Ben senin geleceğine.

Sen güneşini hep onun yüzüne çevirdin,

Ben hep ay karanlığınla kesiştim.


Sonra bir gün bir kaldırımda otururken gördüm seni; gözlerin yaş dolu,

Yüreğin el pençe. 

Ne oldu dedim sana neden ağlıyorsun?

Senin derdinin derdim, acının acım, gözyaşının gözyaşım olalı tam sekiz yıl on saat sonsuz saniye geçtiğinden habersiz.

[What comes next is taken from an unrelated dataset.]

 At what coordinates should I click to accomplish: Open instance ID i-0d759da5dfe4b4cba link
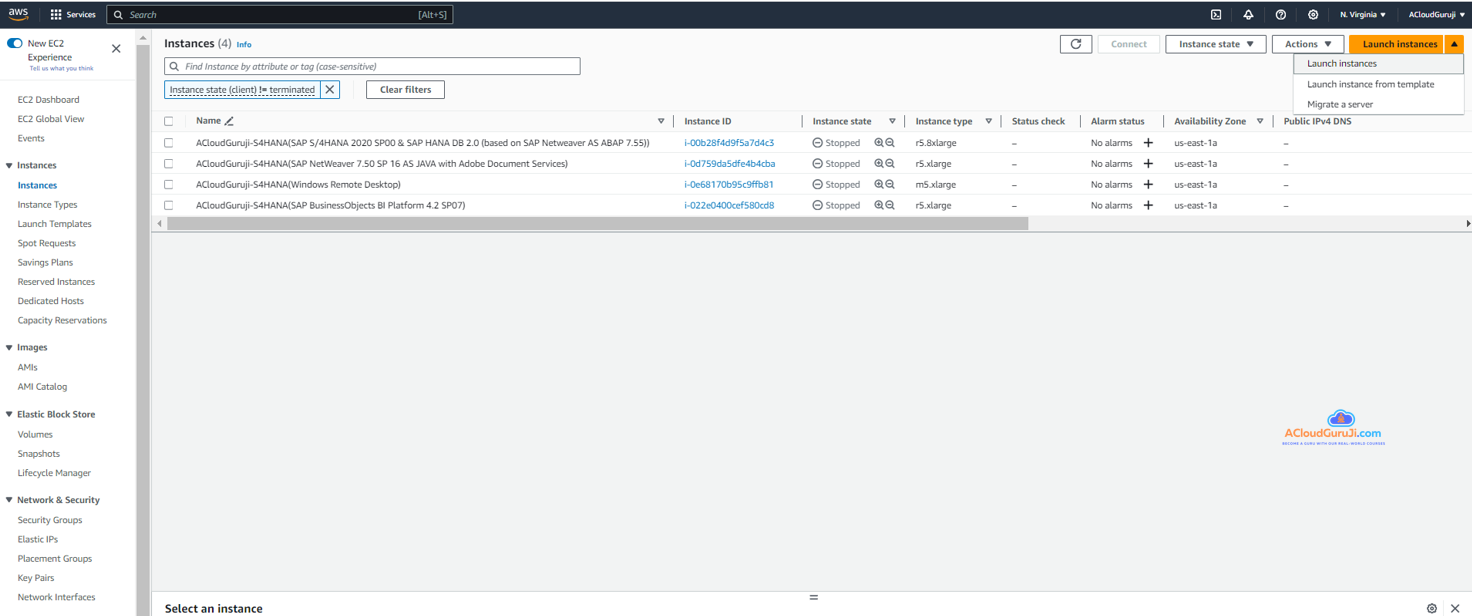[x=729, y=164]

Konuşmadın benimle, öylece bakıp kaldın,

Mahallenin benim olmadığım her köşesine. 

Sonra ne oldu biliyor musun?

Her daim yaşadığımız gibi, ayağa kalktın,

Bileklerine yüz süren hanımeli kokulu eteğini savurarak, yürüdün... 

Yine yürüdün, yürüdün, yürüdün...


Benden ayrıldığın her an, rüzgarın

Kollarında ağıt yakan saçların vurdu omuzlarına.

O an, annesinin omuzundan bakan küçük Bir oğlan çocuğu oldum.

Senin omzunda, yine seninle gidiyordum.

Çünkü ben hep, senin omuzlarınla saçlarının arasındaki o boşluktum.